PROBLEM DETAILS = Within the listing below, please copy exactly the lines between the line holding "Task: Click the Sign in link" and the line holding "The image size is (579, 417).", inclusive.
Start of DATA PROVIDED
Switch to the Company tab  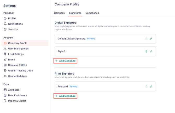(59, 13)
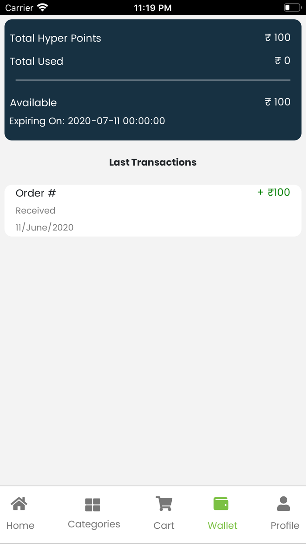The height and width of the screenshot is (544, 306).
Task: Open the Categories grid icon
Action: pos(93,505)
End of DATA PROVIDED
Start of DATA PROVIDED
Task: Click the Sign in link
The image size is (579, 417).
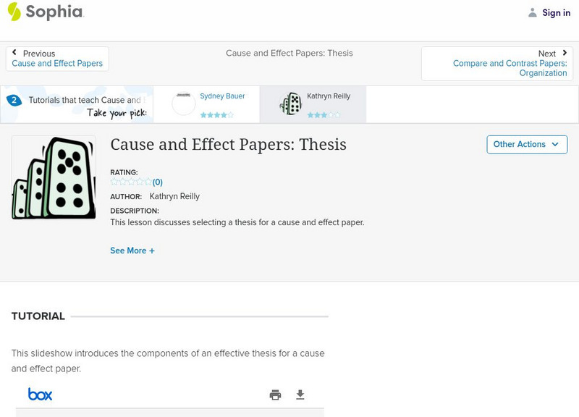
End of DATA PROVIDED
REPLY TO THE TASK =
Task: Click the Sign in link
The image size is (579, 417).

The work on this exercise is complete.